Cultural Crossovers #20: Ant-Man and the Wasp
You know the drill.
- Ah, flashback. And presumably the non-flashback part is taking place pre-Thanos, or we would probably have noticed.
- A quantum tunnel. Oh, god, that’s a pun, isn’t it? Aargh.
- Aww. The father-daughter heist is adorable.
- And doing the right thing continues to suck.
- The quantum realm is a real trippy place.
- Antnapping. Nice.
- We wonder what the mpg are like for tiny cars. Or we would, if we had to fuel ours more often than once a dodecade.
- …couch ant. Ant couchant. Oookay.
- Seriously, who’s going to say no to Captain America when he needs their help?
- We always figured Hank’s new headquarters would be a dollhouse in his spare bedroom, or something.
- Are those… enlarged batteries?
- Entanglements. Heh.
- Best. Garage. Ever.
- …collapsible building. On wheels. No, that is the best thing ever, and we all want one.
- Is Earth entirely devoid of honest smugglers and procurers? This is not how gentlesophs do business.
- Wings and a sting, in fact.
- Bullet surfing. We love it.
- That’s a good question.
- Okay, that’s a neat trick, but it wouldn’t work out well for you either if you phased back in.
- We’re guessing that’s some sort of chamber that keeps you real. In a more literal sense than usual.
- Ah, prototypes. Always a pleasure to deploy for early field testing.
- Evidently interpenetration is real quiet.
- Man, you just go through life making professional enemies, don’t you?
- Presumably it’s not just your molecules that are disequilibriated.
- Of course they did. Probably because they were HYDRA, but not necessarily so.
- …nothing like a little tin of giant ants.
- No, that would be a cognitive diuretic.
- Actually, while that sounds like a cognitive diuretic, it could just be Luis being Luis.

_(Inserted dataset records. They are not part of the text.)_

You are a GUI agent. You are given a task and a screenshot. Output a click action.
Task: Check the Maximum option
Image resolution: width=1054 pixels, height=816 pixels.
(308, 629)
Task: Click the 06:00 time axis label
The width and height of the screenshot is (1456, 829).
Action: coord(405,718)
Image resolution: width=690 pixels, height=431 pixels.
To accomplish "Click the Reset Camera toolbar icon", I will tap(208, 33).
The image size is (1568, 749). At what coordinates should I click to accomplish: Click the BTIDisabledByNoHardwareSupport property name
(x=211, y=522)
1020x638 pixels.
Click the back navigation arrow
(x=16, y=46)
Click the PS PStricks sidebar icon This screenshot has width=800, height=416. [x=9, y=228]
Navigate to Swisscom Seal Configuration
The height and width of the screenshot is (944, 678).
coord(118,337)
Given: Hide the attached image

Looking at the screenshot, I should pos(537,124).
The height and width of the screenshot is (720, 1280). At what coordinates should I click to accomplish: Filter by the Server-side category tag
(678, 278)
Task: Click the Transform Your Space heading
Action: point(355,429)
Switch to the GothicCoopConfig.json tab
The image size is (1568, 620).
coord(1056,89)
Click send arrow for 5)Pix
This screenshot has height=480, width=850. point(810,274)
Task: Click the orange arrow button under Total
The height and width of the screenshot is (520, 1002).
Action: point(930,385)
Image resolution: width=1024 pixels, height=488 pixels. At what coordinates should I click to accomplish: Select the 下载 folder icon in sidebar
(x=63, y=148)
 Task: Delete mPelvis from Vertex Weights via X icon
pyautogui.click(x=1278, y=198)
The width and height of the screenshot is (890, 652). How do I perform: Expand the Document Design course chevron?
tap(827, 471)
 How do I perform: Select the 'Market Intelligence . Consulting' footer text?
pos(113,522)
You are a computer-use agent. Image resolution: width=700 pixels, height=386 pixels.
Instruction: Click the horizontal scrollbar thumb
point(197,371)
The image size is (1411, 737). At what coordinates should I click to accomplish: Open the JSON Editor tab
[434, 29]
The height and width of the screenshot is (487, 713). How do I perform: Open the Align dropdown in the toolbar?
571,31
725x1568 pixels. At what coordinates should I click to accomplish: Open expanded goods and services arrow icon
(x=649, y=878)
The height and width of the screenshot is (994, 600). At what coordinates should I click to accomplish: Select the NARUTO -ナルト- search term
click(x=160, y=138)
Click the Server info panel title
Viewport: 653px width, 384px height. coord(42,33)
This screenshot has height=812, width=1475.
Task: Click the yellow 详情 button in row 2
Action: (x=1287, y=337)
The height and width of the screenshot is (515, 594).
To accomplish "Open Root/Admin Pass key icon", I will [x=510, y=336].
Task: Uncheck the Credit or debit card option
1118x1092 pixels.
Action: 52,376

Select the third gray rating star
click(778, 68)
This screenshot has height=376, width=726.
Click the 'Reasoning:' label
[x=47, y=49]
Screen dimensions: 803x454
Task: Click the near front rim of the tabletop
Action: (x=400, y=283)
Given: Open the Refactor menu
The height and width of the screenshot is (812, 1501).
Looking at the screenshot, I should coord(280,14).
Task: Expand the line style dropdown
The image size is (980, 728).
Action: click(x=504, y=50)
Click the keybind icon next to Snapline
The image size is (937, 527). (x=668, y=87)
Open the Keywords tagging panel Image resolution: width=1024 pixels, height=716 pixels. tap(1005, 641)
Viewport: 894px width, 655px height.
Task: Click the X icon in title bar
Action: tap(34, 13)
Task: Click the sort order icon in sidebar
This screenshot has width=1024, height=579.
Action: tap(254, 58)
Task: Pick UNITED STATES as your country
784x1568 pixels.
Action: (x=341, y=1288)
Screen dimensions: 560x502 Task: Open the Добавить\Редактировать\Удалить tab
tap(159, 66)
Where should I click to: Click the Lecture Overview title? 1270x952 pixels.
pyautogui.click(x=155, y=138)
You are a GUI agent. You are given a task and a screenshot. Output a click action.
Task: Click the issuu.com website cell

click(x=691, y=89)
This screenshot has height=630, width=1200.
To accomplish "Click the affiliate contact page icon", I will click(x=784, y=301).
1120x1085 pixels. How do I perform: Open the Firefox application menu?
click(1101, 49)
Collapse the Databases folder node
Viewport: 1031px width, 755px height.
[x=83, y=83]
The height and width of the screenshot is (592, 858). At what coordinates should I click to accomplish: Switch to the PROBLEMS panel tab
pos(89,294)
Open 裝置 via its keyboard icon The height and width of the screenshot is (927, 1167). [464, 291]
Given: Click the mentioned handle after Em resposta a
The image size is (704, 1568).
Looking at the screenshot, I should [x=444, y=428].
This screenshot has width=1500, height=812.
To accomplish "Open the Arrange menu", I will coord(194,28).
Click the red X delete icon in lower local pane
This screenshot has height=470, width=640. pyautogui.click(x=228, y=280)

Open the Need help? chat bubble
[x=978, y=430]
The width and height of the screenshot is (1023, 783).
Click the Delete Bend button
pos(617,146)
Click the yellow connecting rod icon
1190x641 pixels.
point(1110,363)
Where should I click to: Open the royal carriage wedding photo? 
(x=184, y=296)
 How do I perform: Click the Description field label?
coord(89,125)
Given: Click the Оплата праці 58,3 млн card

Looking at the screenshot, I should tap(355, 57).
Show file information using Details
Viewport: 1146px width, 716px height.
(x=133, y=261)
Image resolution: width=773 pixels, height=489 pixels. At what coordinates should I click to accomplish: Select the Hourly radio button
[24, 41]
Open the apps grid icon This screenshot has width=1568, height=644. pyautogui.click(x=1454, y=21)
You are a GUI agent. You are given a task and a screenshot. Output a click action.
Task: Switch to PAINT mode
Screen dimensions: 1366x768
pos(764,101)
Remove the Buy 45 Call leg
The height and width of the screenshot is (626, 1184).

Mostly.
- Baba Yaga!
- The traditional big-ass switch of science enabling.
- Quantum possession. Nifty.
- Well, someone understands the important of building unnecessarily cool-looking displays for their science.
- …what was that ant wearing in the tub?
- Everything in that lab must be really well-secured. No loose coffee mugs.
- Yay, Cassie!
- Nicely arranged escape. And callback.
- Okay, now that’s some crazy ant-fu. Wonder which species includes homing device among its talents?
- It appears Pym effects nest very well. Which raises all sorts of interesting questions about the effects on Hank’s pod every time the van changes size…
- Best way to throw a car.
- Adorable tardigrades.
- So many potential applications, watching this size-shifting fight, not to mention the phasing. The people who’ve been beating their heads against this one since the last movie are feeling all kinds of inspired.
- Luis is having way too much fun with this.
- Yeah, we probably wouldn’t believe Giant-Man on a truck-scooter either.
- Damn seagulls.
- We do like the field-like way the Quantum Realm is pulsing. It’s doing a very good impression of a simplified visual interpretation of extremely complex phenomena.
- Of course, the audience think that Janet probably shouldn’t have aged. Time is a macroscopic phenomenon.
- So much for avoiding notice.
- Nice touch with the handle still sticking up.
- See, this is why you wait for the brilliant scientist with extensive personal experience of all things quantum before going about your dumb-assed plan.
- Here’s to CDs, and their occasional functioning as truth serum.
- Well it’s about time he got away with one of these things, dammit.
- Instant beach house. With a really clever foundation, one imagines. And utilities.
- Seems like every adventure ends with a free cryptid.
- Oh, gods, that is the worst timing ever. Beat all the odds in the worst way.
The crazy theorists, incidentally, have probably concluded that so-called Pym particles are actually some kind of Sufficiently Advanced attotechnology to pull off all the crazy stuff they do in the conveniently coherent manner that they have.
(So why particles? Well, given how determined Hank is not to let anyone else touch the tech, a bit of misdescription probably doesn’t hurt.)